Author: R. S. Radford
Property rights have become so weighted down with political baggage these days, the term often serves as little more than an ideological buzzword. If you’re a fan of conservative talk radio shows, you’re for ’em. If you think manipulative propaganda films about global warming should win Oscars and Peace Prizes, you’re agin ’em. If you’re the Supreme Court, you grudgingly recognize their existence, but limit them to about the same level of constitutional protection as, say, swamp gas.
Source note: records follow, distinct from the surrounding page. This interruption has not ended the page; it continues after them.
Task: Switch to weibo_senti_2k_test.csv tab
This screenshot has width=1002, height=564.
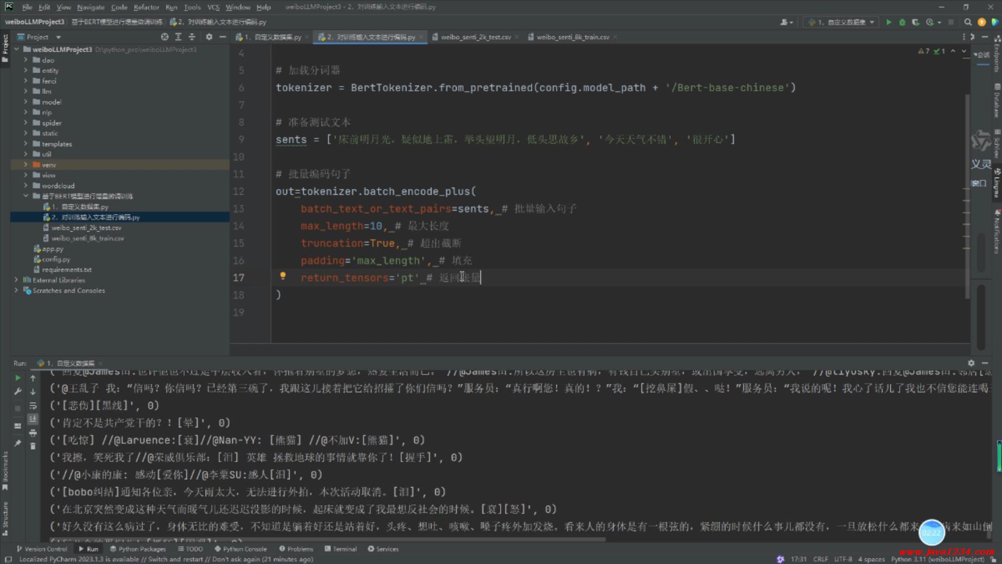Action: tap(475, 37)
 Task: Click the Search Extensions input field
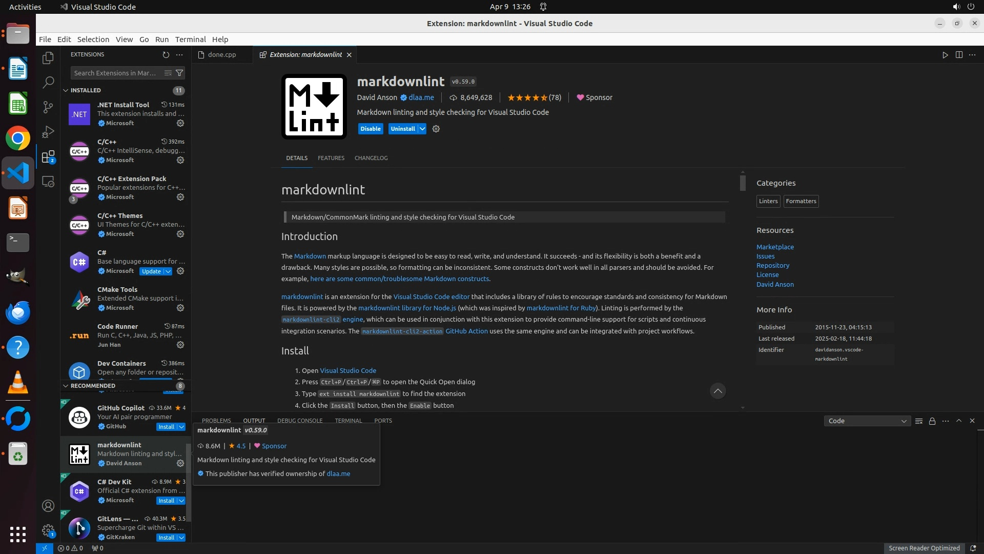tap(115, 73)
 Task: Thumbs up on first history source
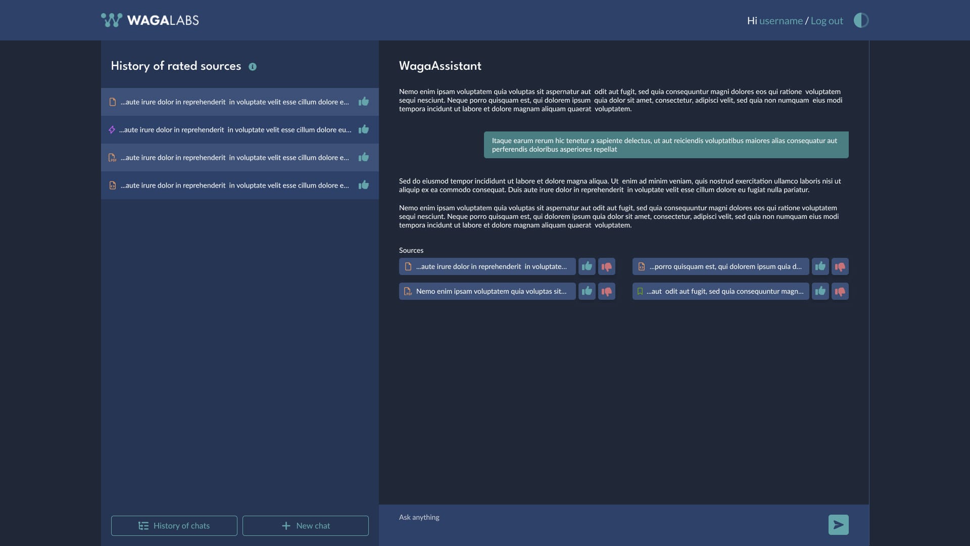(x=364, y=102)
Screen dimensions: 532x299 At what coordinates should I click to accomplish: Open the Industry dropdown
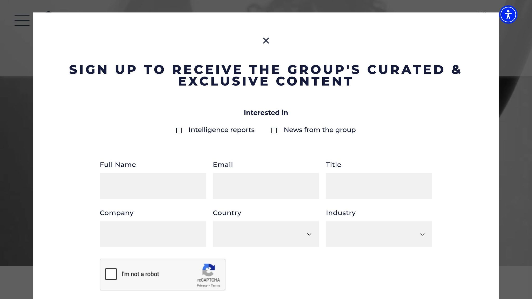tap(379, 234)
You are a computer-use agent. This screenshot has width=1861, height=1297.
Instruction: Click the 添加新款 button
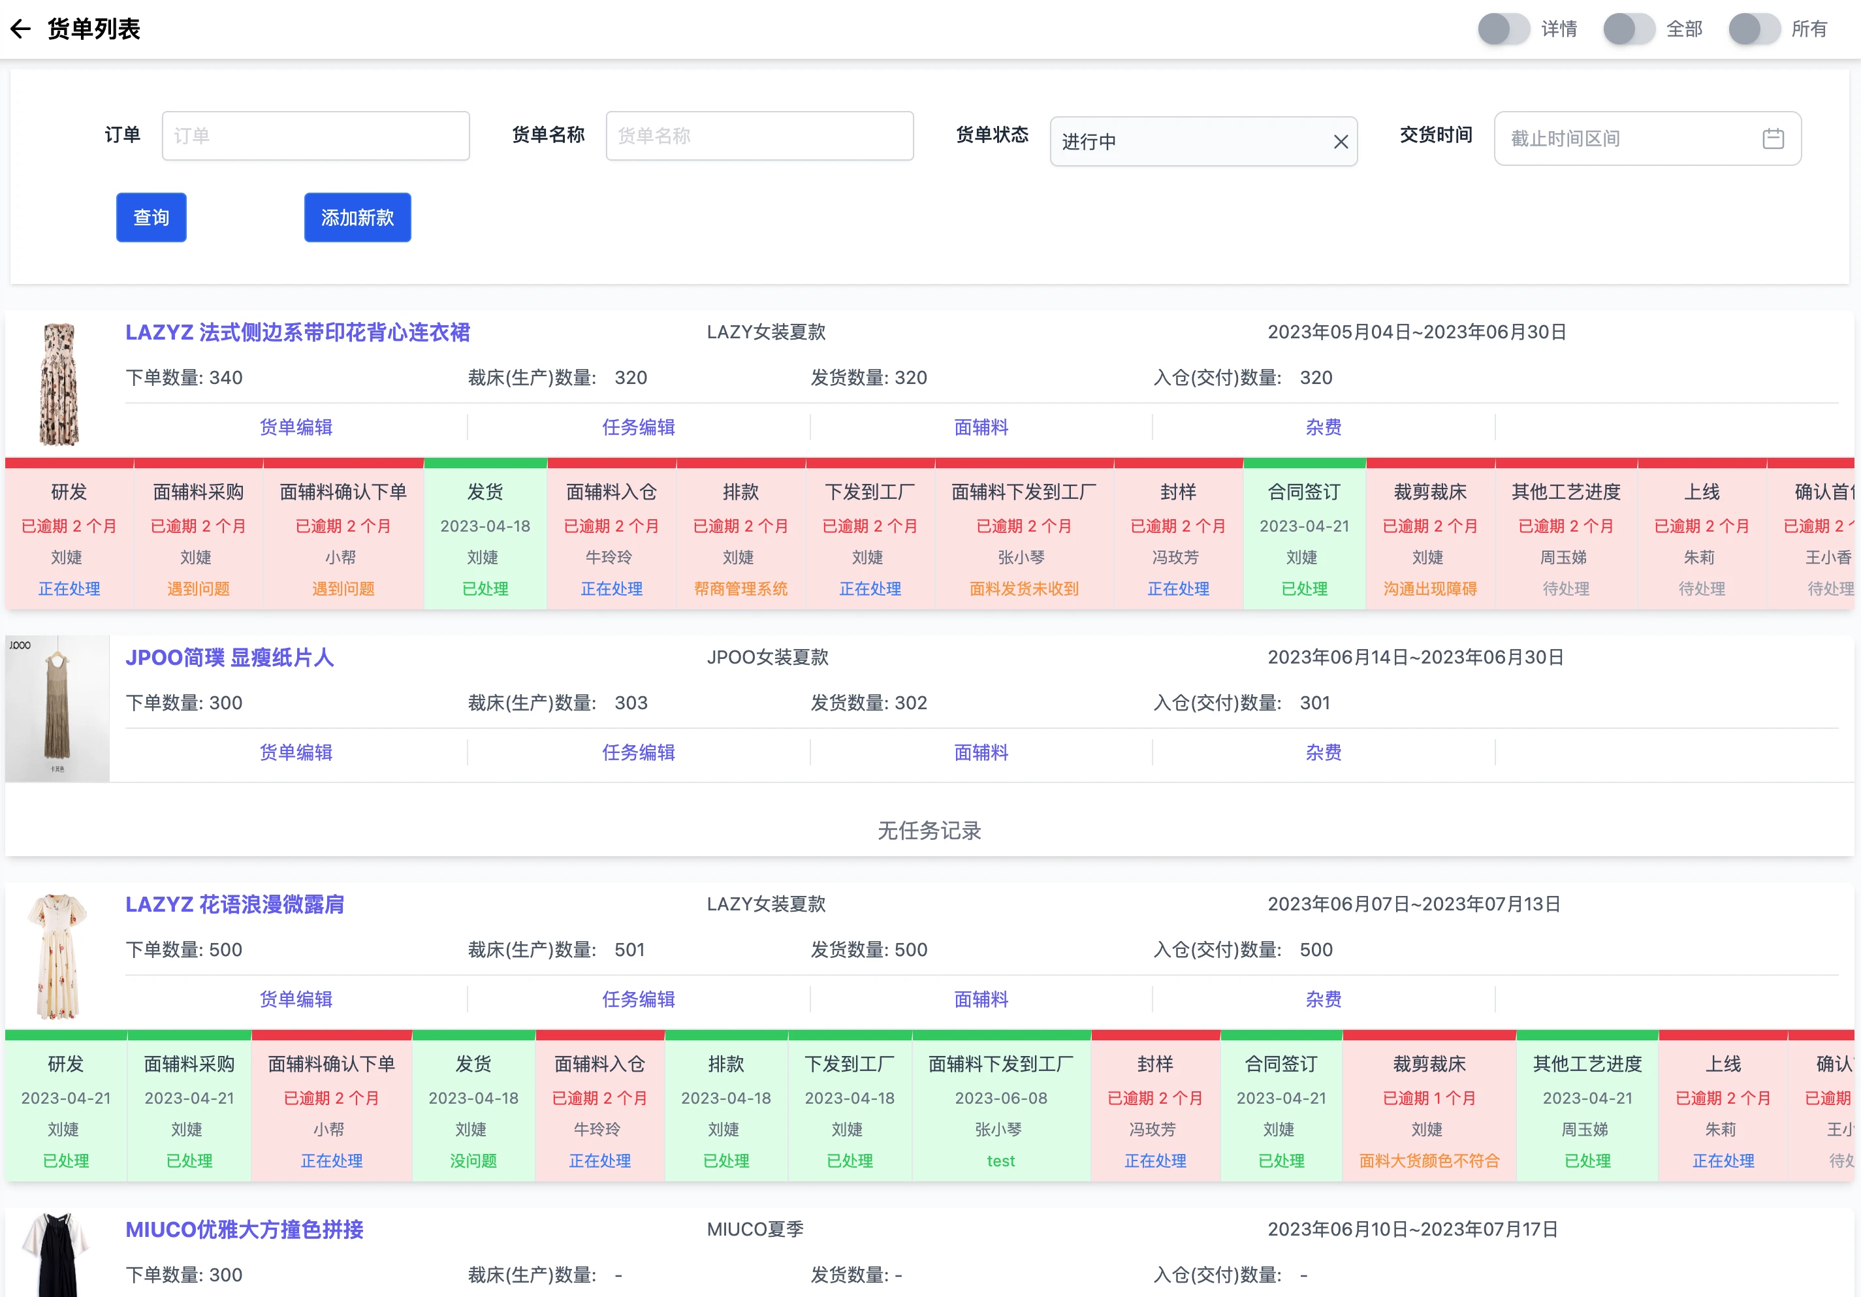click(x=357, y=217)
But what accounts for the existence of property rights in the first place? This is more than an idle query. If, as the Left would have it, property rights are created by the State, then all claims to property ultimately devolve to grants of governmental privilege, arguably revocable at will. In contrast, if property rights originated prior to government, which was created in large part to guarantee and protect those rights, then it is reasonable to view private property as a bulwark against overweening State power.
Michigan Professor James Krier has been doing some interesting theoretical work on this question, which is worth at least a quick read. His paper, "Evolutionary Theory and the Origin of Property Rights," published a few months ago in the Cornell Law Review, can be read here.
Krier outlines the two leading "evolutionary" theories of property rights, and argues for a hybrid institution, which traces back in its essential form to Neolithic times. When modern States emerged, more sophisticated types of property came into being, but the earliest origins of property are still felt in the weight the law gives to the rights of possession and exclusion.